Thursday, July 19, 2012

Working A Winch

The photo above was taken aboard the USS Neosho in the summer of 1977. The ship was berthed in Norfolk at the time the photo was taken. Although it is a bit grainy and worn; it is, after all, an old Polaroid; you can see the buildings in the background to the right of my shoulder. We had just come back from somewhere; I don’t quite remember where; and were “slushing”, or greasing the wire cables which held the hoses for the re-fueling rigs. This was known as PMS, or the Planned Maintenance System. But there is a story behind the photo. There always is. 

Only 2 weeks before this photo was taken I was unable to engage a steam winch. For the uninitiated, engaging a winch refers to the action of  grasping the iron lever firmly, and with all resolve, moving that lever into a position where it will allow the winch drum to be attached, or “engaged to” the cog, or flywheel. This “marriage” allows the winch operator to let out; or take in; as much cable as necessary for whatever task being performed. It is a very basic concept, and as old as steam power itself. But, somehow, in spite of the gargantuan arms you see on me in the photograph; I was never able to perform this basic function successfully. Until one day at sea, not long before this photo was taken.
I was stationed on Rig 8 for re-fueling duties; which ran the gamut from laying out the lines necessary for the work, as well as a lot of line handling, or “heave-hoeing”. It was hard work, and we were all expected to know one another’s jobs on the station to which we were assigned. But, for the life of me, I could not engage that winch drum! This was a source of embarrassment to me, and I suffered some small amount of ridicule as a result, which is only to be expected aboard ship, where everyone is expected to “carry their weight”.  I needed to learn to engage that winch, or die trying. And one day I was about to do just that when my salvation came from a most unexpected source.
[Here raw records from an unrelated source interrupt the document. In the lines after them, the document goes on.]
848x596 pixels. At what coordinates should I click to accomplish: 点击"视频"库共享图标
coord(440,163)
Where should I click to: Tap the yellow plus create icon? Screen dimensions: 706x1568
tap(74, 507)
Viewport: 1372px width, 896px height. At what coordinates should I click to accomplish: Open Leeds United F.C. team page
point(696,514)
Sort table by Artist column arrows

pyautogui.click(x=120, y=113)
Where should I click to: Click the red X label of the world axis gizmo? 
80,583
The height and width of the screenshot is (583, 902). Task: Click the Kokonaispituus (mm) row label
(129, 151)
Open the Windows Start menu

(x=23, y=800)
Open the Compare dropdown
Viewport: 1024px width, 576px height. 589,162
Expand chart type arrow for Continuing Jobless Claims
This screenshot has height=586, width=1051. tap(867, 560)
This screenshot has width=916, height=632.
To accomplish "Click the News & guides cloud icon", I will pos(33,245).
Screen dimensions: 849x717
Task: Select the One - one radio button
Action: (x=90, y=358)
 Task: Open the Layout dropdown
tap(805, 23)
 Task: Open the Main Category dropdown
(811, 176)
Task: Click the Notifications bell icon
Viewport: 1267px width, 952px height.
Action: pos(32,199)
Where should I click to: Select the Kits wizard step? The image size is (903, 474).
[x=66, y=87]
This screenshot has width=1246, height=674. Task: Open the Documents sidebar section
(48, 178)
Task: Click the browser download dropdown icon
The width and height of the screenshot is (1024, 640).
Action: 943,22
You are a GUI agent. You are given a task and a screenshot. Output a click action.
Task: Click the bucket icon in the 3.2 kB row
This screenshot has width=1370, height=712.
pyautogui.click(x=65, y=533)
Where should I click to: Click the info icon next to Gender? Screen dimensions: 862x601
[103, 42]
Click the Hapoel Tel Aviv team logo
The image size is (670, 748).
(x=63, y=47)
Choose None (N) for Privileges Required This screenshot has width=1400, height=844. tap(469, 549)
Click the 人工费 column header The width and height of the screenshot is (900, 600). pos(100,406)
I don’t recall the name of my “Rig Captain” at the time, but he is the one pictured below with the crew of Rig 8, wearing the white helmet signifying his position. If you look closely you will notice that I am giving him the finger, without his knowledge. He was a hard drinking type of guy, and if he had been drinking the night before, he could be a real ball buster on station. But, on this one occasion, I was to see another side of the man; one that bespoke of a false fa├žade covering a soft heart.
Seeing me attempt to engage the winch for the 4th time was too much for him. We were now the only rig not “flying” during the re-fueling, and until that winch was engaged, we weren’t going to be pumping any fuel at all from Rig 8. This meant, of course, that one of the other rigs would have to take up our slack. That was an unforgivable offense aboard ship.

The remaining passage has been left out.